Some entries follow. Reproduce exactly the lines starting at the one with "The width and height of the screenshot is (900, 638)." and stopping after the one with "Image resolution: width=989".

[Saved entries]
-=-=-=-=-
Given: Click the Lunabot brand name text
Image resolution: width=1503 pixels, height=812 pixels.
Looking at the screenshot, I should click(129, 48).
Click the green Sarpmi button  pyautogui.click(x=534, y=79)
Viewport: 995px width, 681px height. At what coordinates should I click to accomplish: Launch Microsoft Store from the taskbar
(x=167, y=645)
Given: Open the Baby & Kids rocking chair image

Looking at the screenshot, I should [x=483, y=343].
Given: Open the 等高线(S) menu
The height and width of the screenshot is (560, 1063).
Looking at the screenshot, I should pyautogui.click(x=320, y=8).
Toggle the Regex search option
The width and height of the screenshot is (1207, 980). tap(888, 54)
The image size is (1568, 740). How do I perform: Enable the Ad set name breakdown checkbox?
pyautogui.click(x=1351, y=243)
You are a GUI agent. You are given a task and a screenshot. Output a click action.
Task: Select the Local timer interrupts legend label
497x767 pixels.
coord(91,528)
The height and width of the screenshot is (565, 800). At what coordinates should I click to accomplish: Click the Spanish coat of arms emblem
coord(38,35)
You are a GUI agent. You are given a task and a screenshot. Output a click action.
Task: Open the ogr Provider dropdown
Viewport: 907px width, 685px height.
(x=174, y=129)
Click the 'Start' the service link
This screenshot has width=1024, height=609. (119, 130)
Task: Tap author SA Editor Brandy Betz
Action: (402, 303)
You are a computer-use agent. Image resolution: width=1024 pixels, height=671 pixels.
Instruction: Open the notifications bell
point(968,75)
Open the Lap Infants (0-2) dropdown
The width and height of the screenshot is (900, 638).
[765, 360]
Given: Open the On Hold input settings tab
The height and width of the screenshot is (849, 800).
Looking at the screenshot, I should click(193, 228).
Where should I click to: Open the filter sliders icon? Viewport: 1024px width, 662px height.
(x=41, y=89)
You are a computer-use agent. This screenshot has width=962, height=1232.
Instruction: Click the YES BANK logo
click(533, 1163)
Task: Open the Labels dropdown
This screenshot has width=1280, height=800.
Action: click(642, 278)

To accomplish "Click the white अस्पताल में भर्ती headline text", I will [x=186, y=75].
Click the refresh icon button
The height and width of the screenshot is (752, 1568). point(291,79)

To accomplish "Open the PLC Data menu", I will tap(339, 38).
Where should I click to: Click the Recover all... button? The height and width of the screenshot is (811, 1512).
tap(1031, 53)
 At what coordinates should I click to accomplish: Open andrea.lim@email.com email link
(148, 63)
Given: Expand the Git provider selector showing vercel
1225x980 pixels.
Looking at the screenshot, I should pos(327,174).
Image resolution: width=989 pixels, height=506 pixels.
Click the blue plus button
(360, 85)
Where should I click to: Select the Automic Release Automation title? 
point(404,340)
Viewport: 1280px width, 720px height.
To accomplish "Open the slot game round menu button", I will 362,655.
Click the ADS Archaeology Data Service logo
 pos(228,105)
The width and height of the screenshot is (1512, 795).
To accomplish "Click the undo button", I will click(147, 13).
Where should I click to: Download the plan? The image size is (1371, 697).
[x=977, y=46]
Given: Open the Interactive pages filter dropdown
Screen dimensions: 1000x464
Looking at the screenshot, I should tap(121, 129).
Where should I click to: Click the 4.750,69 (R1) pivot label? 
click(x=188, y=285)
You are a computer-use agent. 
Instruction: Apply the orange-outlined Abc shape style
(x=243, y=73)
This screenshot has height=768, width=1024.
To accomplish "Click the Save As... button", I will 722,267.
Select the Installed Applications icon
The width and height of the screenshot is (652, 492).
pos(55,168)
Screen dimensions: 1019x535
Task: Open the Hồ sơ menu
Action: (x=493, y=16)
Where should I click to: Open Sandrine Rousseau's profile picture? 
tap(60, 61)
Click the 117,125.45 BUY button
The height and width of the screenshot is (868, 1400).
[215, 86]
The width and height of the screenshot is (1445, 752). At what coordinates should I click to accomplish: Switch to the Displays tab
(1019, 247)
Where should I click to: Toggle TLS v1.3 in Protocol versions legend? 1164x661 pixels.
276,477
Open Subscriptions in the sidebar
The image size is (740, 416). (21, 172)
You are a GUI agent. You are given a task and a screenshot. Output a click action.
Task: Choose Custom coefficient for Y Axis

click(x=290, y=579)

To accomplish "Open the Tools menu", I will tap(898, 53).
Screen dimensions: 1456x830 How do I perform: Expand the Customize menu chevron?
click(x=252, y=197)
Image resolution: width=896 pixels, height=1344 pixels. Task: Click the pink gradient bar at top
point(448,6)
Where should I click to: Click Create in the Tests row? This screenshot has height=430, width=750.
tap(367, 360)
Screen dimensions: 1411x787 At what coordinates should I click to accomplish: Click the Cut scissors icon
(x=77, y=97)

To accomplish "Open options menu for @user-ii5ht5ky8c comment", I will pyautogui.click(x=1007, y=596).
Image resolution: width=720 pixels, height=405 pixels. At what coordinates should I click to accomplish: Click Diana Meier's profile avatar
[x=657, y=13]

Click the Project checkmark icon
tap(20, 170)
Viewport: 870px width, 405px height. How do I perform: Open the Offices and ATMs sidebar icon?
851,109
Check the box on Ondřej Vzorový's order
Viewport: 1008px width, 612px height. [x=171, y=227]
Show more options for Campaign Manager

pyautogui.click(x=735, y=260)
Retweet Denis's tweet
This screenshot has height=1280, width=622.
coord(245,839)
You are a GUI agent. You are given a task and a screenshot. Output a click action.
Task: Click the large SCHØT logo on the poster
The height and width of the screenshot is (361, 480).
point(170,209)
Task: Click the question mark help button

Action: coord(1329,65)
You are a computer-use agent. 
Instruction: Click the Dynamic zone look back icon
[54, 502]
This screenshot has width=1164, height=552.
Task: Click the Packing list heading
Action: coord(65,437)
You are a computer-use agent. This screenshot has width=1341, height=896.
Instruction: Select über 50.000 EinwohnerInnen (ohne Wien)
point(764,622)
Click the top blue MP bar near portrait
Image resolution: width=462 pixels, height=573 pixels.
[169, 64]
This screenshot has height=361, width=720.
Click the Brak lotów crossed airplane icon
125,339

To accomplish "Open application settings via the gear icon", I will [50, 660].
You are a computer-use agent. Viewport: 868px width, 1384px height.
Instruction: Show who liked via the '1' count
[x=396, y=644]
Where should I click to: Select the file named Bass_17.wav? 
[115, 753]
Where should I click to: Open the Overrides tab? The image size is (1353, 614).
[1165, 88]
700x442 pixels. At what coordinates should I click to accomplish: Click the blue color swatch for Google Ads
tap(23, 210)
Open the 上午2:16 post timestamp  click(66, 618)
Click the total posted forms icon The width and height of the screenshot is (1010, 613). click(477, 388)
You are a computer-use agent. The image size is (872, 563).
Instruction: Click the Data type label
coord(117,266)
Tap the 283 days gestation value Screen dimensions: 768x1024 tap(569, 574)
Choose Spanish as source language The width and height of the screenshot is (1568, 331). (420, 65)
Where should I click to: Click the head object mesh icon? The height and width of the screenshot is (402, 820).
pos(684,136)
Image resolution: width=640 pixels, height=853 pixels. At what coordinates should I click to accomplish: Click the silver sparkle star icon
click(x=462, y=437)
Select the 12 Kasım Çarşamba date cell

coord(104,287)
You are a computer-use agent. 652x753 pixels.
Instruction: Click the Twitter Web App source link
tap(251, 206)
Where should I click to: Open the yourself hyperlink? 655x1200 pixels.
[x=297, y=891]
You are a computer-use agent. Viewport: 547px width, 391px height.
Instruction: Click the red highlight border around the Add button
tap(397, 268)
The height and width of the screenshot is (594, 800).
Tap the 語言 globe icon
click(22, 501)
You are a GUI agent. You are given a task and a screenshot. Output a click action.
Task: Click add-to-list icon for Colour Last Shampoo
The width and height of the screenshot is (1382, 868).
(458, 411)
-=-=-=-=-
*Answer section*:
The width and height of the screenshot is (900, 638).
[765, 360]
Given: Open the On Hold input settings tab
The height and width of the screenshot is (849, 800).
Looking at the screenshot, I should click(193, 228).
Where should I click to: Open the filter sliders icon? Viewport: 1024px width, 662px height.
(x=41, y=89)
You are a computer-use agent. This screenshot has width=962, height=1232.
Instruction: Click the YES BANK logo
click(533, 1163)
Task: Open the Labels dropdown
This screenshot has width=1280, height=800.
Action: click(642, 278)

To accomplish "Click the white अस्पताल में भर्ती headline text", I will [x=186, y=75].
Click the refresh icon button
The height and width of the screenshot is (752, 1568). point(291,79)

To accomplish "Open the PLC Data menu", I will tap(339, 38).
Where should I click to: Click the Recover all... button? The height and width of the screenshot is (811, 1512).
tap(1031, 53)
 At what coordinates should I click to accomplish: Open andrea.lim@email.com email link
(148, 63)
Given: Expand the Git provider selector showing vercel
1225x980 pixels.
Looking at the screenshot, I should pos(327,174).
Image resolution: width=989 pixels, height=506 pixels.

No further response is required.